INSTRUCTIONS FOR THE TASK:
For the material below, output exactly the span from the line with "Image resolution: width=222, height=2576." to the line with "Warranty (27, 2327)", including both, and nothing besides.

DATA TO USE below:

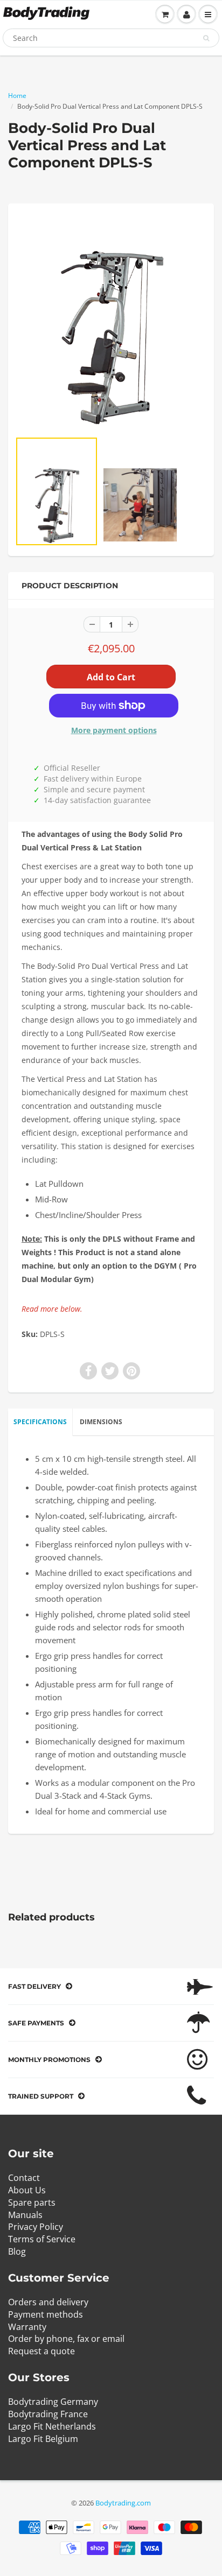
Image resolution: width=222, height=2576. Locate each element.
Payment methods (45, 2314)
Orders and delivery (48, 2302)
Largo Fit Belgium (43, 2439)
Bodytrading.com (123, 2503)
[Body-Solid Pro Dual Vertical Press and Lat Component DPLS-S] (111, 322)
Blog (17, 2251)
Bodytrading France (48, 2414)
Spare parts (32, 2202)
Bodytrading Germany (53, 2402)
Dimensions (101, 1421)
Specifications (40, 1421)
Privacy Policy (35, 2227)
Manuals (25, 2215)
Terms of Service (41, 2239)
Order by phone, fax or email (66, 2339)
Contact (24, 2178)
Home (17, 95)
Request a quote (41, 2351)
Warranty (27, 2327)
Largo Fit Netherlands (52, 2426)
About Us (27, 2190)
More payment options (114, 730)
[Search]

End of DATA TO USE.
DATA TO USE below:

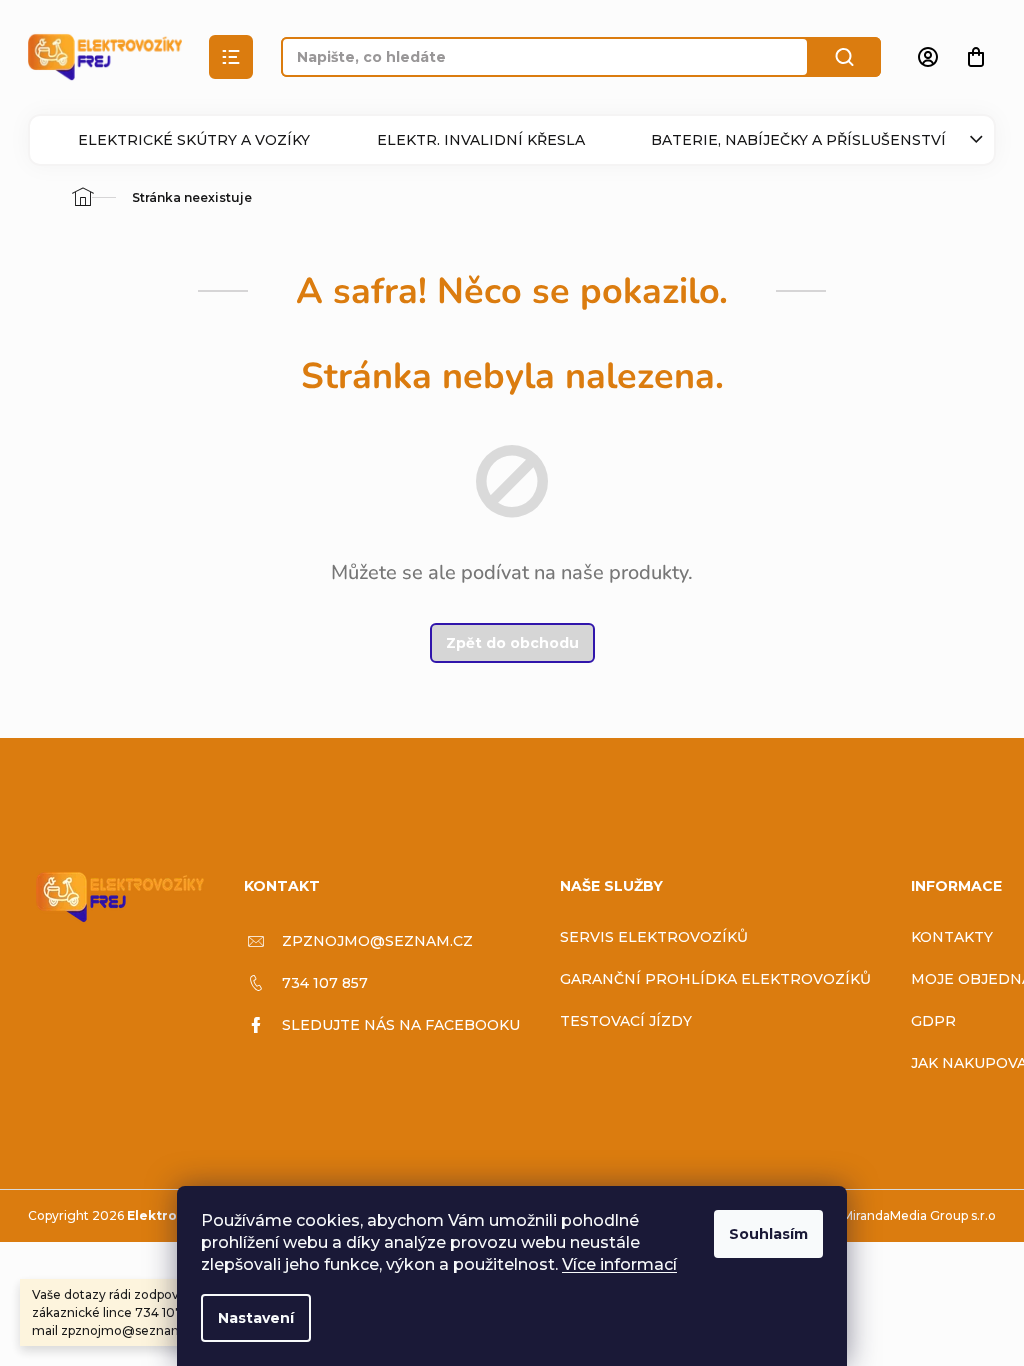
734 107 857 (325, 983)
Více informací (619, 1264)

End of DATA TO USE.
DATA TO USE below:

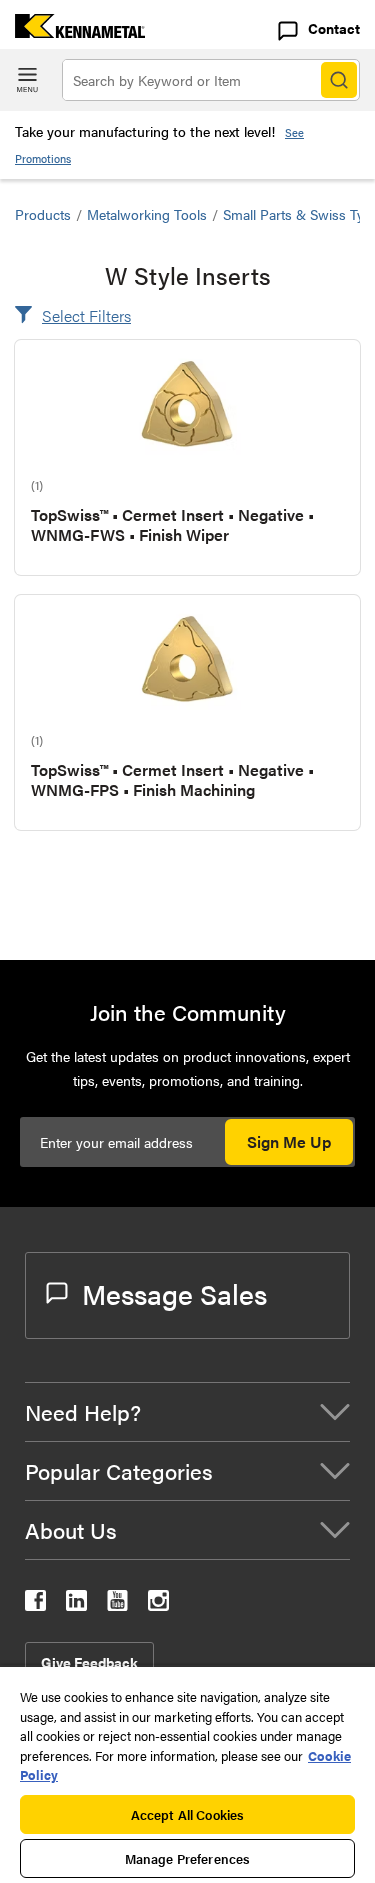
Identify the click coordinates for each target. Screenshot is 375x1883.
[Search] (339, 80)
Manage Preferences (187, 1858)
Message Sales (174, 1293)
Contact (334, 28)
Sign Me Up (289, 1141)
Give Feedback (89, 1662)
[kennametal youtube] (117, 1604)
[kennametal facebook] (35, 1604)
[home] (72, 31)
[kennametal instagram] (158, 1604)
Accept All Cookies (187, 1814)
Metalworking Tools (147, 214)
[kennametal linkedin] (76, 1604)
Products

End of DATA TO USE.

EXERCISE ANSWER:
Image resolution: width=222, height=2576. Locate each element.
Payment methods (45, 2314)
Orders and delivery (48, 2302)
Largo Fit Belgium (43, 2439)
Bodytrading.com (123, 2503)
[Body-Solid Pro Dual Vertical Press and Lat Component DPLS-S] (111, 322)
Blog (17, 2251)
Bodytrading France (48, 2414)
Spare parts (32, 2202)
Bodytrading Germany (53, 2402)
Dimensions (101, 1421)
Specifications (40, 1421)
Privacy Policy (35, 2227)
Manuals (25, 2215)
Terms of Service (41, 2239)
Order by phone, fax or email (66, 2339)
Contact (24, 2178)
Home (17, 95)
Request a quote (41, 2351)
Warranty (27, 2327)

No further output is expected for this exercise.